Problem to solve:
List every frame section named in the text about the frame and its actuator, each with its reference number.

Text segment:
The first actuator 132 may include, for example, a hydraulic cylinder, an electric motor, a pneumatic actuator, or another type of actuator. In some embodiments, the first actuator 132 comprises a hydraulic cylinder. The first actuator 132 may be configured to rotate the intermediate frame section 124 relative to the center frame section 122 about the first joint 126 to lift the frame 120 (e.g., the intermediate frame section 124 and the wing frame section 128).

In some embodiments, the first actuator 132 may be configured to cause the angle θ₁between the intermediate frame section 124 (e.g., the longitudinal axis L_Iof the intermediate frame section 124) and the center frame section 122 (e.g., the longitudinal axis L_Cof the center frame section 122) to change. For example, extension of the first actuator 132 (e.g., extending the piston out of the cylinder tube) may cause the angle θ₁to increase and retraction of the first actuator 132 may cause the angle θ₁to decrease.

In some embodiments, the first actuator 132 may be configured to cause the angle θ₁between the center frame section 122 and the intermediate frame section 124 to change by up to at least about 60°, such as up to about least about 75°, up to about 90°, or even up to about 100° between the extended configuration and the retracted configuration. Of course, the disclosure is not so limited, and the amount that the first actuator 132 may cause the angle θ₁to change may be different than that described.

With reference to FIG. 1B through FIG. 1F, rotation of the wing frame section 128 relative to the intermediate frame section 124 about the second joint 130 may change the angle θ₂to tilt the wing frame section 128 with respect to the intermediate frame section 124. In addition, rotation of the wing frame section 128 relative to the intermediate frame section 124 may also change an angle between the wing frame section 128 and the center frame section 122. The wing frame section 128 may be tilted up or down based on the direction of rotation of the second joint 130. In some embodiments, the tilt of the wing frame section 128 may be independently adjusted relative to the lift of the frame 120 to contact unlevel ground with row units 160 operably coupled to the wing toolbar 154.

Material provided:
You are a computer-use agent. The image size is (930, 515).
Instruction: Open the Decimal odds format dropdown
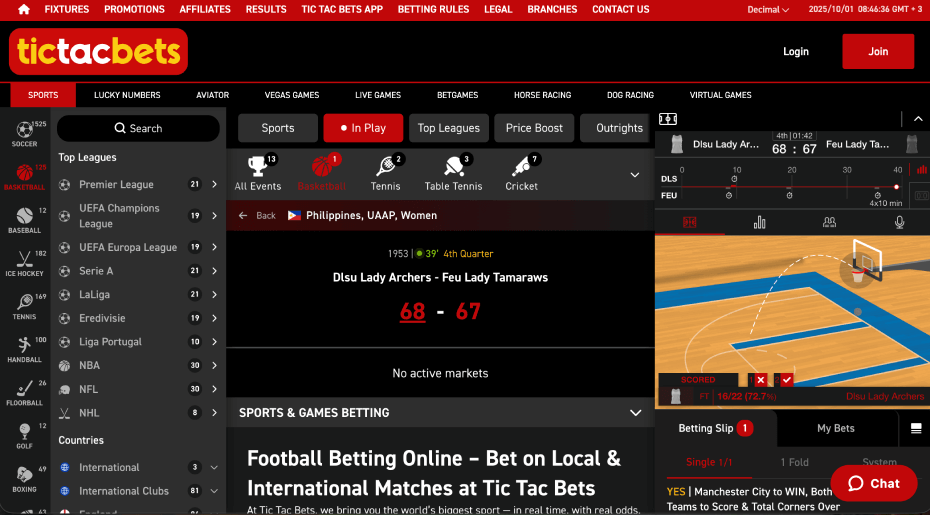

Solved problem:
center frame section 122
intermediate frame section 124
wing frame section 128